[Your goal] Using the string "WordPress" as the key, pull each matching line out of the records below.

☆ ☆ ☆ ☆ ☆ ☆ ☆

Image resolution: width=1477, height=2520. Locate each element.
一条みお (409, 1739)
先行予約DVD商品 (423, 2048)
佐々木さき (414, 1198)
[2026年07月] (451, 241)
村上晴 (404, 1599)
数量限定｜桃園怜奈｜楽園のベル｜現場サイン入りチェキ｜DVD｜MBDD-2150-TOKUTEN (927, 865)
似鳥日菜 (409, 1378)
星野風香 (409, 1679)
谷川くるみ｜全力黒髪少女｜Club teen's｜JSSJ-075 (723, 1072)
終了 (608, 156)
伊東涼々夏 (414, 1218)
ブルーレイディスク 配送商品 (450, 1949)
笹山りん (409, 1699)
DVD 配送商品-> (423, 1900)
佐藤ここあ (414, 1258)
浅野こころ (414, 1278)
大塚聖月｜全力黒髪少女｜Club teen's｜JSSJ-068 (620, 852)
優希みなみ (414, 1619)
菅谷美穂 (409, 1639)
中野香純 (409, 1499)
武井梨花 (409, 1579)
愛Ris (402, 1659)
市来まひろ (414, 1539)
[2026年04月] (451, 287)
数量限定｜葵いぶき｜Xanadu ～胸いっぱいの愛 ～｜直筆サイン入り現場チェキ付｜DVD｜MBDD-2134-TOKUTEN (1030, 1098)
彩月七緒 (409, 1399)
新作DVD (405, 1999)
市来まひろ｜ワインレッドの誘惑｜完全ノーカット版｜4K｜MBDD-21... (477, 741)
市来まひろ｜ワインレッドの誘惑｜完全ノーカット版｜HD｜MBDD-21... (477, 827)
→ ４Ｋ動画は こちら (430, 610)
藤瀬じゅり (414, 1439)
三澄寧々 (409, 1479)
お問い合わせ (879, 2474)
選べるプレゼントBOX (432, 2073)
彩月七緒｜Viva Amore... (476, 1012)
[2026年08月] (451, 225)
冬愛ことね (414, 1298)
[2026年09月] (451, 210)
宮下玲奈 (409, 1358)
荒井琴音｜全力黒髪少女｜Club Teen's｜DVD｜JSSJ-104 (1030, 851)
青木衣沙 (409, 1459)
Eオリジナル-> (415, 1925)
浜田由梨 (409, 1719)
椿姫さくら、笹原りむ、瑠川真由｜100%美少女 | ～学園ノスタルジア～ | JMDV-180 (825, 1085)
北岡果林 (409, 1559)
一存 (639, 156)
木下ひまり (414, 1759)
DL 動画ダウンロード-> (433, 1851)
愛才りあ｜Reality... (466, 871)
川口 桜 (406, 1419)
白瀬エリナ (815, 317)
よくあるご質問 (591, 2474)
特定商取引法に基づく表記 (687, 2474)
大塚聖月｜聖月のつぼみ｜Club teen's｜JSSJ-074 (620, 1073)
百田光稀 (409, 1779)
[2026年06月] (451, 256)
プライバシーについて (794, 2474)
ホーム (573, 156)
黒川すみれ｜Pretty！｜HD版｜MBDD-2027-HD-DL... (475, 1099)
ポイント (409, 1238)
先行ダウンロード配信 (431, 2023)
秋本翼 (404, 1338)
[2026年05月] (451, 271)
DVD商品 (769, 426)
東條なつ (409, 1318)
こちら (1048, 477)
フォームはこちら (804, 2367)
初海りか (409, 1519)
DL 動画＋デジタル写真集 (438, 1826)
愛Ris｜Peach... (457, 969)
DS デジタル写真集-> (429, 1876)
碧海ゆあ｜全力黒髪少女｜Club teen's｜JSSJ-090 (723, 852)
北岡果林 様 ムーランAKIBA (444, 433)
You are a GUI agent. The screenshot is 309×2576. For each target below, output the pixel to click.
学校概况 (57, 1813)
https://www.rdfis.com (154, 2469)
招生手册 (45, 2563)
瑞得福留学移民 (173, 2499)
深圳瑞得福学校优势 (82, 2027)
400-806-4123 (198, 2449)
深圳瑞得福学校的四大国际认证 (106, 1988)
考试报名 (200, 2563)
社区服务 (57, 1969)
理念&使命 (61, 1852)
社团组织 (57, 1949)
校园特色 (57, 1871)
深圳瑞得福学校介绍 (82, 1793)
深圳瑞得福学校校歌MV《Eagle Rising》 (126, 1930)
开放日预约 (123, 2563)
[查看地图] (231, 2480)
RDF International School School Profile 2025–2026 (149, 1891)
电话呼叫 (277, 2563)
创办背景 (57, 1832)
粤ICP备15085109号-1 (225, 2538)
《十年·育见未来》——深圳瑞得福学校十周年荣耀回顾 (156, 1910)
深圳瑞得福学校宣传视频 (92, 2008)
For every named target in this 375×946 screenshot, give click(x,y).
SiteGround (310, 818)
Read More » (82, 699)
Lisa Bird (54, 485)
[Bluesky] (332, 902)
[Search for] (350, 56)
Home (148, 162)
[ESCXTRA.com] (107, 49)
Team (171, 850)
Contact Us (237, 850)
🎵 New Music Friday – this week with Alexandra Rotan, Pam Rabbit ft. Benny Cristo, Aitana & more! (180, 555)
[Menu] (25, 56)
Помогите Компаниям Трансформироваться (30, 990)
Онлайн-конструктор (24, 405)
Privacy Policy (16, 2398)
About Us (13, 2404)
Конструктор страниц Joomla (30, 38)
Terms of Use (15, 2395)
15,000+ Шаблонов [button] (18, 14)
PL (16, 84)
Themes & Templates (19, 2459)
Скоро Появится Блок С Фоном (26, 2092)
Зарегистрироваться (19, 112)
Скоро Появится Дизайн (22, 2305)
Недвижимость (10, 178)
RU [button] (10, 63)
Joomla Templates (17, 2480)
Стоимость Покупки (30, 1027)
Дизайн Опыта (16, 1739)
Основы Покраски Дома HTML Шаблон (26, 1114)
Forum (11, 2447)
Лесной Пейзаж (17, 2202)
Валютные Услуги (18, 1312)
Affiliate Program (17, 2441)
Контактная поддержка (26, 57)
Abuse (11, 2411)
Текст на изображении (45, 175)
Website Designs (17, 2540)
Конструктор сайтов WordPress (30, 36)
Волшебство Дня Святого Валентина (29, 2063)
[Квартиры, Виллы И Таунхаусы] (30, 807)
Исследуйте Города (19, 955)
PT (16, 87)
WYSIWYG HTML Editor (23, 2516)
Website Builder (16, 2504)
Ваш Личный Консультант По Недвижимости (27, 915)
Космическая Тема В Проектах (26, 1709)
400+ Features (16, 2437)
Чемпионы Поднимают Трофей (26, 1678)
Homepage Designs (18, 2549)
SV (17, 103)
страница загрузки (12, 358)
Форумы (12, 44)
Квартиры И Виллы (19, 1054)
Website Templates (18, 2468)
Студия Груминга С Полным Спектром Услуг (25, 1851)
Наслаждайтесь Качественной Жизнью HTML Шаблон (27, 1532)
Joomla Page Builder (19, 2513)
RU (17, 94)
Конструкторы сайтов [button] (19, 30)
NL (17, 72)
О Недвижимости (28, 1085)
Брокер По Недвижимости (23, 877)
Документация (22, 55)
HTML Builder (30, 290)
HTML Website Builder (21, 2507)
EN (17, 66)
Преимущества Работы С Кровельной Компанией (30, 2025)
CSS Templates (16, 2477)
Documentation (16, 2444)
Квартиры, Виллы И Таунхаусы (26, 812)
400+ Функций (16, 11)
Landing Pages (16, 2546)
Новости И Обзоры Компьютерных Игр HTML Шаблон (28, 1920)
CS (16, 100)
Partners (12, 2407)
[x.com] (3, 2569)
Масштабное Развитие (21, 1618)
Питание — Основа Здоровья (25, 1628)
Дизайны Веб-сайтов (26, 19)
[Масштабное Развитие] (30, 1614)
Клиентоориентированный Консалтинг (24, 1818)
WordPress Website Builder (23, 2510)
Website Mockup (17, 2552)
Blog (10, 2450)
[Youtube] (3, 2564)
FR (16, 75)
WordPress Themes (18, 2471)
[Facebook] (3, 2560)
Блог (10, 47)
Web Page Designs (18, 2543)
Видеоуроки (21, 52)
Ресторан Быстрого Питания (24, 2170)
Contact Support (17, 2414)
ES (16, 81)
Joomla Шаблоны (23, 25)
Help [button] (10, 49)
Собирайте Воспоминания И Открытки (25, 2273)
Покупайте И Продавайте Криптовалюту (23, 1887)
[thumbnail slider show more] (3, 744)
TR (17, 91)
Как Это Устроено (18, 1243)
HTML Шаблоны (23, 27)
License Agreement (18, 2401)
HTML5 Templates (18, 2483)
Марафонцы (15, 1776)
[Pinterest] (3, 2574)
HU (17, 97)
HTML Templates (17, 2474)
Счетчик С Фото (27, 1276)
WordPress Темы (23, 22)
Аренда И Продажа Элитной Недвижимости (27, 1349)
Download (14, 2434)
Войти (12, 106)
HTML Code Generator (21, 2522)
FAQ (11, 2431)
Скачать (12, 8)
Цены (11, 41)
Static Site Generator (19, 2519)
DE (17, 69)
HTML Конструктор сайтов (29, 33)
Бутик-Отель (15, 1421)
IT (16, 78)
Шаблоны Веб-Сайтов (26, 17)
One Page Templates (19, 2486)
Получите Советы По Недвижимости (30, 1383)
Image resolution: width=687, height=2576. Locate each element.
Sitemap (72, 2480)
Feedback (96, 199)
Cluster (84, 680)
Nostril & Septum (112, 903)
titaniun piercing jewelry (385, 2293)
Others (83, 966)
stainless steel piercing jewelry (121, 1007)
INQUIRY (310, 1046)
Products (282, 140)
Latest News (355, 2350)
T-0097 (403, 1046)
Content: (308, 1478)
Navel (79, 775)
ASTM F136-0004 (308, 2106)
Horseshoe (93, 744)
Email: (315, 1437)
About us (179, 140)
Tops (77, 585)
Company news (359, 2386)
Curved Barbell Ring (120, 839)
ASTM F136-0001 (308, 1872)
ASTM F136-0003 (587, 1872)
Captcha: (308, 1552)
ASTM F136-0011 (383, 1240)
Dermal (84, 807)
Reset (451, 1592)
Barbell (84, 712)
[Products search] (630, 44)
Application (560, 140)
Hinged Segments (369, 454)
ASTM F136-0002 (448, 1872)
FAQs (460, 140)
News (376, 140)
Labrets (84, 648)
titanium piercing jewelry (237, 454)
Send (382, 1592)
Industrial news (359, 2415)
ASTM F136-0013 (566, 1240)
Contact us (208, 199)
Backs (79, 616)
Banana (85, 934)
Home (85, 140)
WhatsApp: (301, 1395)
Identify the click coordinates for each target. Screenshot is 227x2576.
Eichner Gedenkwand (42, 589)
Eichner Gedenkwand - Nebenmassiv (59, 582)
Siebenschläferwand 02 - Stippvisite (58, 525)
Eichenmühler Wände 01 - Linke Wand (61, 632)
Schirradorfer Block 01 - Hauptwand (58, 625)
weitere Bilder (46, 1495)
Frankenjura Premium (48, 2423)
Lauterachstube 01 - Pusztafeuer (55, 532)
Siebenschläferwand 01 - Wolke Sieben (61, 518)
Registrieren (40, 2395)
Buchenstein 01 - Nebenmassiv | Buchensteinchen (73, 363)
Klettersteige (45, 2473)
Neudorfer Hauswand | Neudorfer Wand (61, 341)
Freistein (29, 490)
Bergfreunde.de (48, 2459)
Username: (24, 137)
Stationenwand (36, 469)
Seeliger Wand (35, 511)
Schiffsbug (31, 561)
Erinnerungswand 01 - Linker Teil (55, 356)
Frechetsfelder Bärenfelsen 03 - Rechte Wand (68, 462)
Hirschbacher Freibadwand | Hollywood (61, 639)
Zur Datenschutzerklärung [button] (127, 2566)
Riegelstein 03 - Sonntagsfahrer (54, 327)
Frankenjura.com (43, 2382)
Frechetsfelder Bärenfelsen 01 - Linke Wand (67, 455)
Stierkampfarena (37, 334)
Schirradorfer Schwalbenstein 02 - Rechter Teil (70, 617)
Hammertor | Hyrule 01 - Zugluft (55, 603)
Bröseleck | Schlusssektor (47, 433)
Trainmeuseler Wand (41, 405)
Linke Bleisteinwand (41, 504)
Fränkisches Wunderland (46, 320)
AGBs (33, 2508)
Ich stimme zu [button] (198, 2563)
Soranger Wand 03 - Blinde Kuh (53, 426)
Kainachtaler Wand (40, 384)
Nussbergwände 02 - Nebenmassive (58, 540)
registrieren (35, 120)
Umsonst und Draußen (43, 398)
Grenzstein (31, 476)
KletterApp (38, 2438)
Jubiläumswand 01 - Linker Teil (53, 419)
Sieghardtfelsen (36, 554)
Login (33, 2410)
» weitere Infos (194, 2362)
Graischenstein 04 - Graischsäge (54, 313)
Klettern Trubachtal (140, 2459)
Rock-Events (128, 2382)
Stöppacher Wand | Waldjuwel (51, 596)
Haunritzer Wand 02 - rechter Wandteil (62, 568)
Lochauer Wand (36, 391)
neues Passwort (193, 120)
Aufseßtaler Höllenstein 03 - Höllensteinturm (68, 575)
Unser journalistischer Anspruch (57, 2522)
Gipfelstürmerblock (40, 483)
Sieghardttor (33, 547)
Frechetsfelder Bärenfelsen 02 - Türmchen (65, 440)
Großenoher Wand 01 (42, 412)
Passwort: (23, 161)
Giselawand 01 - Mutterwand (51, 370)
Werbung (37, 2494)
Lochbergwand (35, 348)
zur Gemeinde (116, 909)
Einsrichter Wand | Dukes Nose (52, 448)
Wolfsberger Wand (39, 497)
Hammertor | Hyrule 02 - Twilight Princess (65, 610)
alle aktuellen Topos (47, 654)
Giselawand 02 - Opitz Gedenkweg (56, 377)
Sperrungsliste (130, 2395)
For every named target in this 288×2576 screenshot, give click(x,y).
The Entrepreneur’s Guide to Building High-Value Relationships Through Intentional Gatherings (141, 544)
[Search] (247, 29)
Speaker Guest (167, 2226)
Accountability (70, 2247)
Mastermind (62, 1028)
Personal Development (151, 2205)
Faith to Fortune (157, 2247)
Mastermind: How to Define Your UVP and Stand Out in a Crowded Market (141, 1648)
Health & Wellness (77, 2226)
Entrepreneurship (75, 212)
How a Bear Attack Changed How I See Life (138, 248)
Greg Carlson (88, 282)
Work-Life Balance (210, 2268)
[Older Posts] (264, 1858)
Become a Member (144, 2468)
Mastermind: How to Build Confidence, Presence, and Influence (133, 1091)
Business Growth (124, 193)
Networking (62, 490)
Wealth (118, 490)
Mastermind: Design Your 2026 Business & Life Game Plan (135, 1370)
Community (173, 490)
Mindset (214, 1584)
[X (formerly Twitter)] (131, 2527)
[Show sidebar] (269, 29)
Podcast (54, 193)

☆ ☆ ☆ ☆ ☆ ☆ ☆

[Output of the task]
Конструктор сайтов WordPress (30, 36)
WordPress Website Builder (23, 2510)
WordPress Themes (18, 2471)
WordPress Темы (23, 22)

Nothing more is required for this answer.